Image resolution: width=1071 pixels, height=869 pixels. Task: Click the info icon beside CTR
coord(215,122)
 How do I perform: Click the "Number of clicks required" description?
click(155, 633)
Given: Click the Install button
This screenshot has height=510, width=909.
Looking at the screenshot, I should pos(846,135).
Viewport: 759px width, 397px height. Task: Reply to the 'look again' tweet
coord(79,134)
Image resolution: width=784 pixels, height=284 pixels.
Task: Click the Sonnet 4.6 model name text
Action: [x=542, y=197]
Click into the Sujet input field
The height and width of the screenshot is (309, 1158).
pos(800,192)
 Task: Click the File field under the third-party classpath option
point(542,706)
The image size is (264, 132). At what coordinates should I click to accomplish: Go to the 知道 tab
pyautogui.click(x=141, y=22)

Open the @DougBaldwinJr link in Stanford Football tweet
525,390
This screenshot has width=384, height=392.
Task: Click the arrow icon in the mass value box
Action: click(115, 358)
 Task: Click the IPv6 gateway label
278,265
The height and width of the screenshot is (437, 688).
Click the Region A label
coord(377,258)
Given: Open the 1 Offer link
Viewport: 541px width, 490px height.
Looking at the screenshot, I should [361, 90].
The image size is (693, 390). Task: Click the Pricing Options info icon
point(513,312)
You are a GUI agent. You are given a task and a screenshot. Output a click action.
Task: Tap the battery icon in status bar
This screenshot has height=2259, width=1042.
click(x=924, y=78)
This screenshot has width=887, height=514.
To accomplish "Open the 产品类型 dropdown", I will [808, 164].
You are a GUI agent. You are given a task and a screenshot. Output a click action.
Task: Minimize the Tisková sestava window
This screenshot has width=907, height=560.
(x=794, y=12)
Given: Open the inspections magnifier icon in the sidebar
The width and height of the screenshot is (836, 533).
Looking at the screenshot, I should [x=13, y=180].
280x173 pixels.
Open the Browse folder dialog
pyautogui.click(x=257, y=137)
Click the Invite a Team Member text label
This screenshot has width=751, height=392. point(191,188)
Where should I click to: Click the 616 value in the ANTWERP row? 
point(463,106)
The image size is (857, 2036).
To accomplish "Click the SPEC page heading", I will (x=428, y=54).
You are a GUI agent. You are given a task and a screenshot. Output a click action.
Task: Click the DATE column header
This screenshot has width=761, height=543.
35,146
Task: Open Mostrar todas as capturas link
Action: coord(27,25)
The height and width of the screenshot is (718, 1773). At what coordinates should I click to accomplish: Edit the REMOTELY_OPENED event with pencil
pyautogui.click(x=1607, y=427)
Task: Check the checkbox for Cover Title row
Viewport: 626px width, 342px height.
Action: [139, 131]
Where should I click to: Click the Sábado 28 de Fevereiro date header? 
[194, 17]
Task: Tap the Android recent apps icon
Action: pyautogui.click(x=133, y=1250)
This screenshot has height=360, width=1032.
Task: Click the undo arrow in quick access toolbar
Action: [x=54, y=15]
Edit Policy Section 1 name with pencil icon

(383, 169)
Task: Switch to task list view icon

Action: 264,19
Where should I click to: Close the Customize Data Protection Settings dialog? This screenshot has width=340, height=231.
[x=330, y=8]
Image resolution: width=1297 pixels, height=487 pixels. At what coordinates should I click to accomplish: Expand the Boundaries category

• _Your objective_
Copy exactly the stretch of data above from the line with "This screenshot has height=510, width=909." through the line with "Task: Minimize the Tisková sestava window", and omit all other lines.

• _Output below_
This screenshot has height=510, width=909.
Looking at the screenshot, I should pos(846,135).
Viewport: 759px width, 397px height. Task: Reply to the 'look again' tweet
coord(79,134)
Image resolution: width=784 pixels, height=284 pixels.
Task: Click the Sonnet 4.6 model name text
Action: [x=542, y=197]
Click into the Sujet input field
The height and width of the screenshot is (309, 1158).
pos(800,192)
 Task: Click the File field under the third-party classpath option
point(542,706)
The image size is (264, 132). At what coordinates should I click to accomplish: Go to the 知道 tab
pyautogui.click(x=141, y=22)

Open the @DougBaldwinJr link in Stanford Football tweet
525,390
This screenshot has width=384, height=392.
Task: Click the arrow icon in the mass value box
Action: click(115, 358)
 Task: Click the IPv6 gateway label
278,265
The height and width of the screenshot is (437, 688).
Click the Region A label
coord(377,258)
Given: Open the 1 Offer link
Viewport: 541px width, 490px height.
Looking at the screenshot, I should [361, 90].
The image size is (693, 390). Task: Click the Pricing Options info icon
point(513,312)
You are a GUI agent. You are given a task and a screenshot. Output a click action.
Task: Tap the battery icon in status bar
This screenshot has height=2259, width=1042.
click(x=924, y=78)
This screenshot has width=887, height=514.
To accomplish "Open the 产品类型 dropdown", I will [808, 164].
You are a GUI agent. You are given a task and a screenshot. Output a click action.
Task: Minimize the Tisková sestava window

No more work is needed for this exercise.